Elves and Hidden People, or huldufólk, are terms that are often used interchangeably in Iceland. However, when one studies the folklore, it’s easy to see that stories of elves are imported from mainland Europe’s fairytales and fables of elf queens and kings, dancing in forests – which Iceland is devoid of.

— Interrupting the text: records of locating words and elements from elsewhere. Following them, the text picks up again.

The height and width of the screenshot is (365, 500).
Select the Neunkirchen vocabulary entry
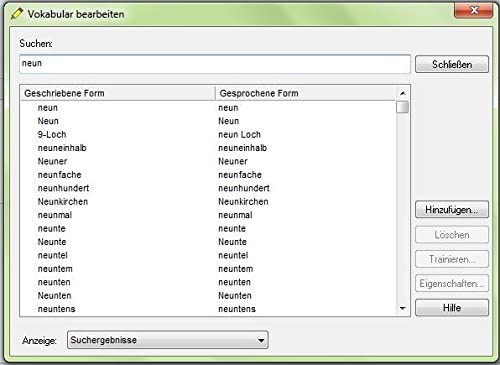[x=208, y=202]
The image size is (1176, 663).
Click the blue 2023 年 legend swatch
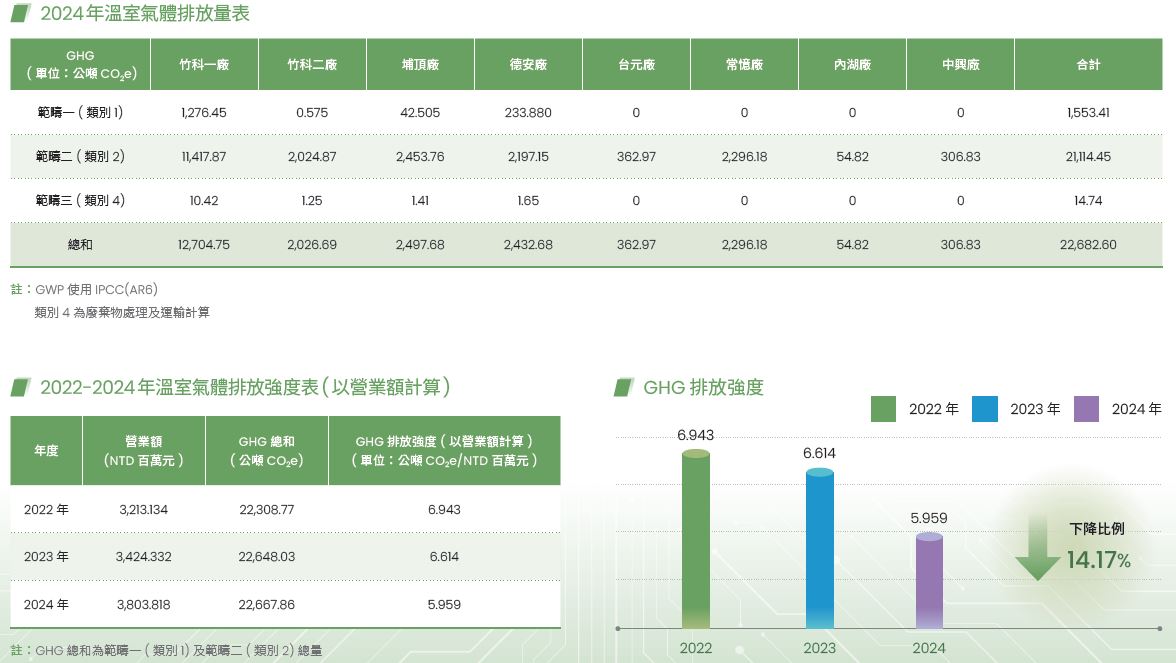point(985,409)
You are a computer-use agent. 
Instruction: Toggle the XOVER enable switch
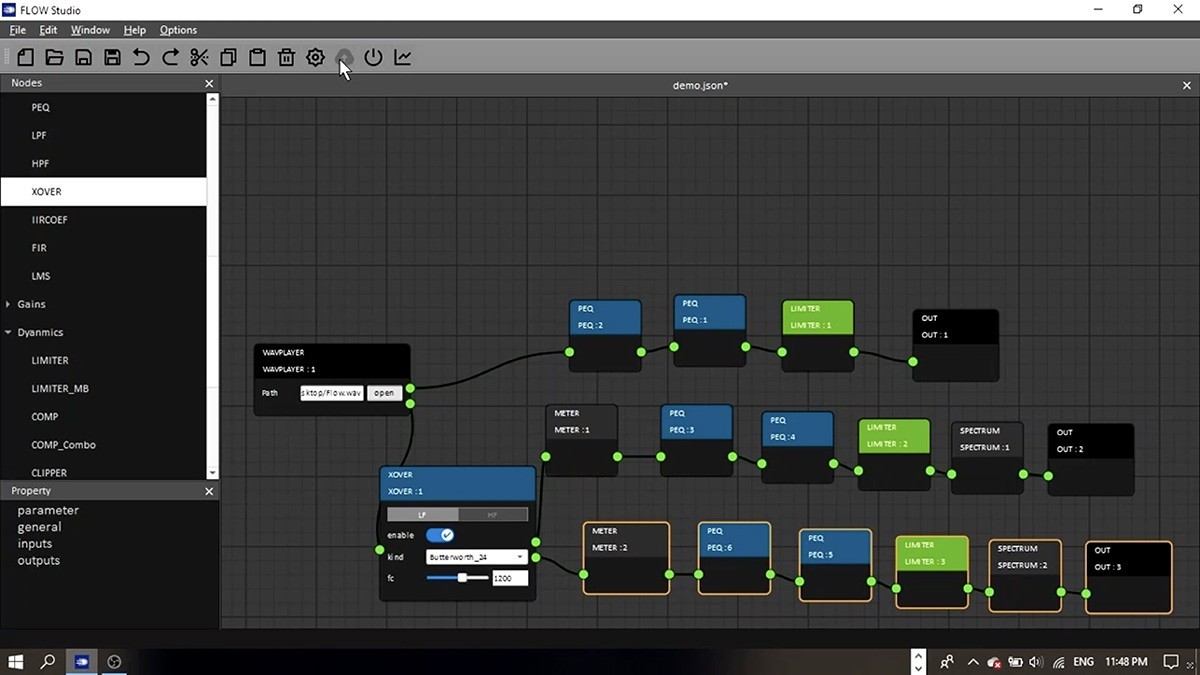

Hidden People, however, live in the rugged, bare landscape, in boulders and grey cliffs; they are invisible beings that most often appear to humans in dreams, often to warn of pending misfortune or ask for aid.
This story alludes to The Wrath of the Hidden Woman, a tale of sharp, rocky skerries with a treacherous, hungry undercurrent. A young hidden woman lived in these rocks, and a young human man fell in love with her. His mother, however, persuaded him to marry a human girl instead. He rowed across the fjord to fetch his new bride, but that evening a storm rose. In a dream, the hidden woman appeared to his mother, laughing, and told her that she had enacted her revenge. The mother woke in terror, ran to the shore and found the boat smashed on the rocks, her son lost to the sea, and the human bride driven mad.